Diet-wise, you need to avoid foods that require a lot of chewing. Instead, one needs to choose broth-based soups or soft items for nourishment. Avoiding sour items like juices or citrus fruits which stimulate the production of saliva. You also need to drink a lot of fluids.

Children who suffer from this disease need immediate medical care when there is a fever of 103 degrees F, a problem in drinking or eating, disorientation or confusion, abdominal pain, and orchitis.
Call your doctor if an adult or child patient displays these symptoms.

Pre-appointment restrictions should be noted. It is also important to consider symptom history, recent exposure to possible infection sources, key medical data and questions to ask doctors.

Questions to ask the doctor include the following:

  • What signs and symptoms have been noted?
  • What is the treatment approach recommended?
  • What are the steps taken to reduce the risk of infection to others?
  • What are the possible causes or signs and symptoms?
  • Is the adult or child patient contagious and for how long?
  • How fast should symptoms improve?

Your doctor is also likely to ask you a lot of questions:

  • Are home remedies/self-care steps in place to relieve symptoms?
  • When were these signs and symptoms noticed?
  • Have the symptoms worsened over time?
  • Do symptoms include pain in any body region?
  • What are the signs and symptoms common to mumps within the last weeks?
  • Has the patient been vaccinated?
  • Is the patient being treated for any other medical conditions?
  • What are the medications the child or adult patient is currently taking, and what OTC drugs and
  • vitamins or supplements are needed?
  • Is the child suffering from mumps in school or daycare?
  • Is a pregnant lady/breastfeeding mother suffering from mumps?
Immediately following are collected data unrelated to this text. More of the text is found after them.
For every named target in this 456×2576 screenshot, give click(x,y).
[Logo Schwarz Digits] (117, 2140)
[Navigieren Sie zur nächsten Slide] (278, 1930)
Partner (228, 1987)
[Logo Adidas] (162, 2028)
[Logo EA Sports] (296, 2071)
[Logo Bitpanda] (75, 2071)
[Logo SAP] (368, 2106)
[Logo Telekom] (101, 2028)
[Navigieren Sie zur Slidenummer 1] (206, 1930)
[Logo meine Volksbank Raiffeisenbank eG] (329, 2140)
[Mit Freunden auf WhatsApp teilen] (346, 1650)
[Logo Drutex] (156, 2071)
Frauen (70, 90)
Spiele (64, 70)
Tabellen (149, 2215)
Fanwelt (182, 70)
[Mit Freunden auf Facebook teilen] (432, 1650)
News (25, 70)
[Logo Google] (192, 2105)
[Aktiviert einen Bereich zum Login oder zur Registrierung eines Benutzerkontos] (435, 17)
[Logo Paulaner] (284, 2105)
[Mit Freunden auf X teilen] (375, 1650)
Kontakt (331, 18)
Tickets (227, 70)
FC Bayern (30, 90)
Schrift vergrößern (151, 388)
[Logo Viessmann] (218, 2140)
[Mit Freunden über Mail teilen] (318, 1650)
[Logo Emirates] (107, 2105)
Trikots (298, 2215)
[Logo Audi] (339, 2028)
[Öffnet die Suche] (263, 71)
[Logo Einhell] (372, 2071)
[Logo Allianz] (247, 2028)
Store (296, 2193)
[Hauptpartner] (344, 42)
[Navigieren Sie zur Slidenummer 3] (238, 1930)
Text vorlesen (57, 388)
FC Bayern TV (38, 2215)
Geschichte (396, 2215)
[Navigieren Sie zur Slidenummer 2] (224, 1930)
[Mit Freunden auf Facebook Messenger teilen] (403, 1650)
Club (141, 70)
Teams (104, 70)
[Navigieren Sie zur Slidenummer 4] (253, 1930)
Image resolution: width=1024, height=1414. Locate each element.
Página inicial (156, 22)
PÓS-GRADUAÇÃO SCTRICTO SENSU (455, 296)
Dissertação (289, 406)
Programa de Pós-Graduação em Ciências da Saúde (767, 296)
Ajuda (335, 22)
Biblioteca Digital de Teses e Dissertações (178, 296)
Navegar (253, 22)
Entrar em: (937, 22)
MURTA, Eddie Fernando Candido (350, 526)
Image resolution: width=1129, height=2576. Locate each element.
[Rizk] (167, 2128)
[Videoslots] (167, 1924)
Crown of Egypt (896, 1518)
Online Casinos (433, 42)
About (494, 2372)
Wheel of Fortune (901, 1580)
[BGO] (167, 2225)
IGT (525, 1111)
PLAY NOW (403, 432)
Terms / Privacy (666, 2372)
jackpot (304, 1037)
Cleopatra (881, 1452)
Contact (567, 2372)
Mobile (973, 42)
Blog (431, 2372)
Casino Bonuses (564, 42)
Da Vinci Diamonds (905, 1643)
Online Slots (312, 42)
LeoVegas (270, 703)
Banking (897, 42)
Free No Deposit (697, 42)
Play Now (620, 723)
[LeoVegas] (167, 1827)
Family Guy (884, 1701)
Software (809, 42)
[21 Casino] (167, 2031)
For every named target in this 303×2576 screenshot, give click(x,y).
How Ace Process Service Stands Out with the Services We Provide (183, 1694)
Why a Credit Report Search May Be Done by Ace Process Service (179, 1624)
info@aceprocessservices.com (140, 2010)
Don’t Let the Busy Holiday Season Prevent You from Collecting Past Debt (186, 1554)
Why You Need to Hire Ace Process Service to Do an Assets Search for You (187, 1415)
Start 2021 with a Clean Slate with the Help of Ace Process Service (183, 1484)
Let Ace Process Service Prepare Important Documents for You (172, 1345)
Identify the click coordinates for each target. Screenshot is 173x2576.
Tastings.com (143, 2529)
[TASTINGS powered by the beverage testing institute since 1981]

Resting as much as possible and avoiding contact until the doctor is seen is important. Mumps is contagious within the first-week post the appearance of symptoms.

Mumps is generally a mild disease. Tough complications can occur during the period such as encephalitis, meningitis or permanent deafness. The child’s pediatrician needs to be called if the young patient has a severe headache, disorientation, high fever, and a stiff neck.

Before taking the MMR vaccine, a doctor should be consulted, especially if pediatric patients had seizures in the past or parents and siblings have suffered from epilepsy. The patient may also be having a blood disorder, allergy to MMR or taking medication contraindicated, so these must be considered and consulted with a medical practitioner before vaccination.